Secondly, the full-year 2022 was successful despite the difficult circumstances we were in. Thirdly, we continued to be cash strong, which also allows us then to pursue our attractive dividend policy with a dividend of 1 EUR per share for 2022. With that, I hand back to you, Maria.

Maria Zesch
CEO, TAKKT

Thank you, Lars. Let's have a first glance into 2023. Let's start with our interpretation on how we see the economic environment. We see a high degree of uncertainty. We see a lot of moving parts. The economic forecast are currently quite volatile, as we all have seen that in the recent weeks. Currently, when we look ahead, these are our main assumptions. We might have seen peak inflation, but we believe it will remain an important topic also in 2023. The economies in both Europe and the U.S. are facing a lot of headwinds. We see that despite the economic slowdown, labor markets will continue to be tight. One positive news, product availability is no longer an issue. We see no restriction from that view. That's our view of the overall economy. What does that mean for us?

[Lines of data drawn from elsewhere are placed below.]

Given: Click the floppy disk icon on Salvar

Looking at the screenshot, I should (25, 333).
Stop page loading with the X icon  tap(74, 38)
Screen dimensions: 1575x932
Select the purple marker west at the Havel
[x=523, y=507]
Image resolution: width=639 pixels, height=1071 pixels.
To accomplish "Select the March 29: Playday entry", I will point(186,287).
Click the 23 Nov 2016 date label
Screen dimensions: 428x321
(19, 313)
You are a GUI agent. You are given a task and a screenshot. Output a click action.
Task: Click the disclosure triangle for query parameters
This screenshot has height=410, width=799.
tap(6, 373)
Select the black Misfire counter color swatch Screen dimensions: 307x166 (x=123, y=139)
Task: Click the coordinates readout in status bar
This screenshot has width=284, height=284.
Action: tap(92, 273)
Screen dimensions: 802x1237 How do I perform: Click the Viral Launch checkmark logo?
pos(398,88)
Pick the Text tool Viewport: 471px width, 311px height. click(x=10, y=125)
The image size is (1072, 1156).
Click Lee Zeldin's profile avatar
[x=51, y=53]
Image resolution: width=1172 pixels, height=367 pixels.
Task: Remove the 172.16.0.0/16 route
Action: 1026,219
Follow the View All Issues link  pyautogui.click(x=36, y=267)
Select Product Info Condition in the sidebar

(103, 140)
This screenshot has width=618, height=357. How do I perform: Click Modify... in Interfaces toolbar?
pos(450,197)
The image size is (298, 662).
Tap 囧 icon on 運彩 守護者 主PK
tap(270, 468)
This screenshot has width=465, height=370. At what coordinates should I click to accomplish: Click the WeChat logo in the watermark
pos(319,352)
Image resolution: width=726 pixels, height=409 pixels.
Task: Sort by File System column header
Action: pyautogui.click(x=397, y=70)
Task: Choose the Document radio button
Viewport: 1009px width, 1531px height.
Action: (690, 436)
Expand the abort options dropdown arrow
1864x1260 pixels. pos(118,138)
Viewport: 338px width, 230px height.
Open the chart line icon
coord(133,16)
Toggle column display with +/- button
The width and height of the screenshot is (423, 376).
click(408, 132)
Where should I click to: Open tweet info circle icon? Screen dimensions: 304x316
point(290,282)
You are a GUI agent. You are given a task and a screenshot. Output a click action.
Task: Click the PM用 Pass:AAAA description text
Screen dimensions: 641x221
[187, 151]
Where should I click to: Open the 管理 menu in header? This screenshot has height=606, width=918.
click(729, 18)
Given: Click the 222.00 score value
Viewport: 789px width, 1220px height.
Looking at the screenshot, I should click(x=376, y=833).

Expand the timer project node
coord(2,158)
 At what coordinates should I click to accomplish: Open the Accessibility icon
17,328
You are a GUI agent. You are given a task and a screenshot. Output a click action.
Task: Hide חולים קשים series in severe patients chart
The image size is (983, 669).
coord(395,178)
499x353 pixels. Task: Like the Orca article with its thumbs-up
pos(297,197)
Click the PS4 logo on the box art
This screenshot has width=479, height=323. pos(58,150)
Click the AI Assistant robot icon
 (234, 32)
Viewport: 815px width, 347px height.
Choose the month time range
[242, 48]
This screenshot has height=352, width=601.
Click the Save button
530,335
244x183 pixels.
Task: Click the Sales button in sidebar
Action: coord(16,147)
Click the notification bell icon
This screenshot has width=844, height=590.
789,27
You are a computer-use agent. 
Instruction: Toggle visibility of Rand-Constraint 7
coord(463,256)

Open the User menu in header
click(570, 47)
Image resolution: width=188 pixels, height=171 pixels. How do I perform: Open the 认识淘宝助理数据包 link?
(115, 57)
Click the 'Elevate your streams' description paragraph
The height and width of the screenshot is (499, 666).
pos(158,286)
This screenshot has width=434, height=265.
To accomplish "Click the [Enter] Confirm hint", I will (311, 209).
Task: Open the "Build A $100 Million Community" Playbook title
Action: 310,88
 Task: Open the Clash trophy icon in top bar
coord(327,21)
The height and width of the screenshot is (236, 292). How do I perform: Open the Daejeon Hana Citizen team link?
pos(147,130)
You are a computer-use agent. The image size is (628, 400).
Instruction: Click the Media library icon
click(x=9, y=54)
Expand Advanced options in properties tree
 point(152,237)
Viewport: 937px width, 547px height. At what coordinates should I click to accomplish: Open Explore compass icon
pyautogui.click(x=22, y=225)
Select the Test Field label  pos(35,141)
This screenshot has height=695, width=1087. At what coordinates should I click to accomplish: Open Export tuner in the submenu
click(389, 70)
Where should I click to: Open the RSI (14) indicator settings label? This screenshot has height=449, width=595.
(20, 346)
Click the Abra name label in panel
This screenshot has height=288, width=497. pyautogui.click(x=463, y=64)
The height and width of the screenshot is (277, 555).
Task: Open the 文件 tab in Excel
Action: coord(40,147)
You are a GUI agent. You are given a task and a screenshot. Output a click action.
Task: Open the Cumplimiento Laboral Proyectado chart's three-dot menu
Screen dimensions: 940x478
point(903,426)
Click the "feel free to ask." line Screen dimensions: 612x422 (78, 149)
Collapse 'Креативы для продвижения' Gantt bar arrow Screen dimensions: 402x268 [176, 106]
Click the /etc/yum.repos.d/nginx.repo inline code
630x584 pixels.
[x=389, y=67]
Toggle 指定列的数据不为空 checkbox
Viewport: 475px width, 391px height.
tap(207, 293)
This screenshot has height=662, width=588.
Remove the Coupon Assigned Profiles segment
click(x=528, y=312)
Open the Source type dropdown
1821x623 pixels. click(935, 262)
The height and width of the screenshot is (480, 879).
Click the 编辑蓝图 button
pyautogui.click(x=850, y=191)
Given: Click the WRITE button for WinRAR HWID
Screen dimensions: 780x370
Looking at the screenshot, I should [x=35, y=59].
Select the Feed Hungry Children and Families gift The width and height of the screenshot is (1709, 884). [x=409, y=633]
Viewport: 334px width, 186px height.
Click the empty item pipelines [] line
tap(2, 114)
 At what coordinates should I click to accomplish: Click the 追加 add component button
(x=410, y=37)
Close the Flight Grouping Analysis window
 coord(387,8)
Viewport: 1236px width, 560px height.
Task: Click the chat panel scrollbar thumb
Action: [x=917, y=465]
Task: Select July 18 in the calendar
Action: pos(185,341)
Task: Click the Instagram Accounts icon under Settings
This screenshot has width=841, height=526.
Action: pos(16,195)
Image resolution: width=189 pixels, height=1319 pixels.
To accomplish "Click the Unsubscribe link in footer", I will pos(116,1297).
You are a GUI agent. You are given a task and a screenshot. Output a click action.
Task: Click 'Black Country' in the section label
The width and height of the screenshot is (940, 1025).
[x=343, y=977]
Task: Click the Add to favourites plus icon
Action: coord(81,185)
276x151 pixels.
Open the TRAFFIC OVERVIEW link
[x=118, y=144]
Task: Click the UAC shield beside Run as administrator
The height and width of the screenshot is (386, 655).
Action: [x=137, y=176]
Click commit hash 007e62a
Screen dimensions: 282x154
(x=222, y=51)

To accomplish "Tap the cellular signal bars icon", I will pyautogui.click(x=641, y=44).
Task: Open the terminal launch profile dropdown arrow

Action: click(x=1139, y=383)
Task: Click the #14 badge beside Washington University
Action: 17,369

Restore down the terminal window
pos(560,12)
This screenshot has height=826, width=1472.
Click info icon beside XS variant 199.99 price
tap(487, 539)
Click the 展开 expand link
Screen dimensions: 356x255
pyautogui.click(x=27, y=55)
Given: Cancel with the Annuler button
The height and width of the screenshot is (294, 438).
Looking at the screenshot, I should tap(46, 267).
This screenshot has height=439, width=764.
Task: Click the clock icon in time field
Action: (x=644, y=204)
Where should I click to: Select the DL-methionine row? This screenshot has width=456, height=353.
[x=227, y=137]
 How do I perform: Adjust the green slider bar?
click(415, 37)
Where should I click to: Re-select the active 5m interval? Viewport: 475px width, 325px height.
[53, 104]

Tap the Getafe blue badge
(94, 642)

This uncertain environment means we have to stay flexible. We have to adjust. We have to adjust our pricing and our spendings accordingly to the changing demand and to the changing conditions throughout the year. We are prepared for that. What we expect is a slow start into the year in sales and then an improvement in the second half. We think the product prices will continue to rise and that pressure for wage adjustments will also be there. Our focus definitely is first item on the list, and one of the top priorities is gross margin, so gross profit. We will continue with inflation management and pass on price increases, but we will also manage sourcing for both, not only for products but also for freight.

We'll make sure that on the pricing and discounting, we have a tight approach and, therefore, these measures we expect positive contributions. In this environment, we will be very conscious about our cost base, and we will manage spendings and hiring tightly. If the environment improves, we are flexible, and we will adjust accordingly. We will continue with a clear focus on cash generation, and we will further work on reducing our inventory. All in all, we don't expect an easy year ahead of us, but I'm very optimistic that we can show, as we did last year, that we deliver a good performance. We will also keep focused on our strategy on the transformation of OneTAKKT. I would love to give you a more detailed update on that in our analyst call on March 28th.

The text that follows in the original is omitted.